EXCERPT:
We’ve decided that we spent 8 days this September with roadtrip trying see the best Bulgaria has to offer. See how it goes, what we loved and what we loathed
Sofia is okay. Nothing particularly bad about it, but it just does not have this intensive vibrant feeling and buzz in the streets like other Balkan cities. Belgrade, being one really good example. It’s better to spend there a half day or a day at max and off you go for bigger adventures. Ve very recommend a day trip to the famous and picturesque Rila Monastery.
Borovets and Musala
Borovets is a bit of low-key ski resort. One thing is for sure, there would be a hell good après-ski and it won’t cost you your trousers. We’ve liked it so much even out of the season, so we seriously consider going there for New Year 2019 ski holidays. Place definitely not to miss is Bobby’s Bar, especially super cool and friendly owner, Bobby. If you go along with him, beware, there would be a lot of shots on the house :-). They have quite good food too, if all that alcohol will make you hungry. Borovets seems to be a favourite place for British expats too, so people there speak English mostly.

HOW TO COMPLETE THIS TASK: Edit the Bulgaria road trip text from the words "We’ve decided that" through "picturesque Rila Monastery.", swapping "Sofia" for "Plovdiv". The listing that comes next plays no part here.

DATASET EXTRACT:
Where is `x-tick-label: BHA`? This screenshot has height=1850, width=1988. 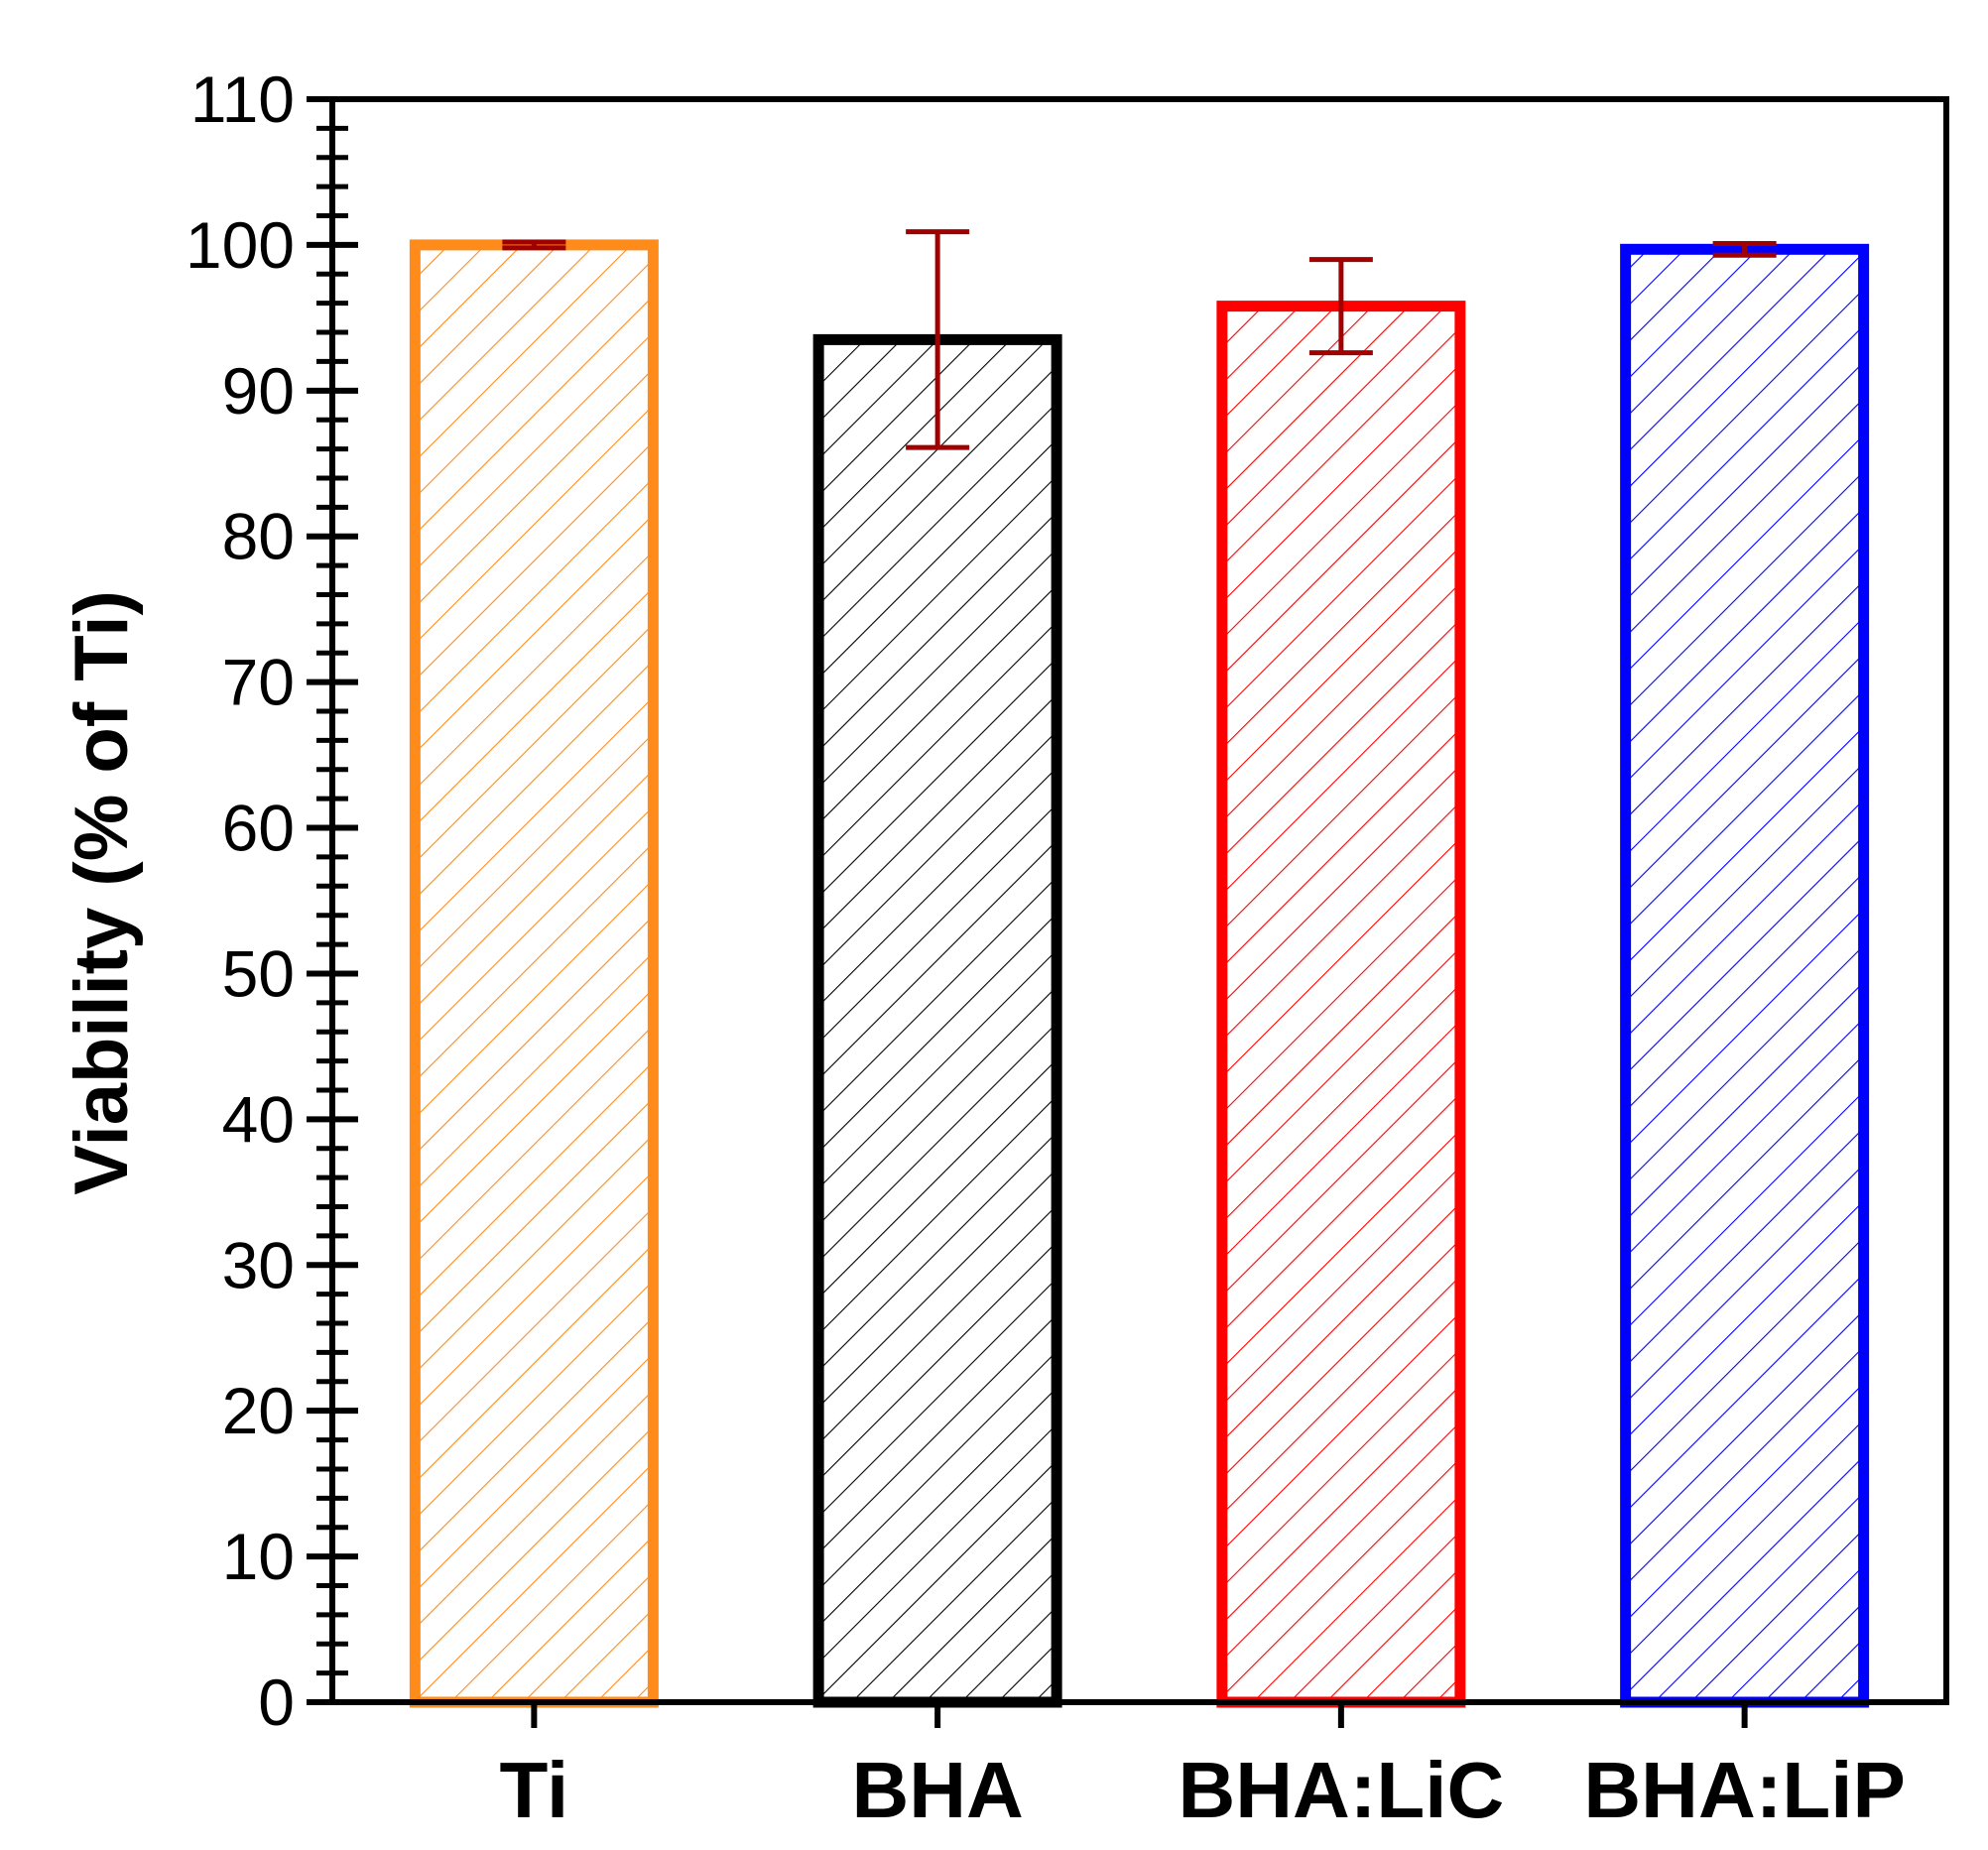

RESPONSE TO THE EXERCISE:
We’ve decided that we spent 8 days this September with roadtrip trying see the best Bulgaria has to offer. See how it goes, what we loved and what we loathed
Plovdiv is okay. Nothing particularly bad about it, but it just does not have this intensive vibrant feeling and buzz in the streets like other Balkan cities. Belgrade, being one really good example. It’s better to spend there a half day or a day at max and off you go for bigger adventures. Ve very recommend a day trip to the famous and picturesque Rila Monastery.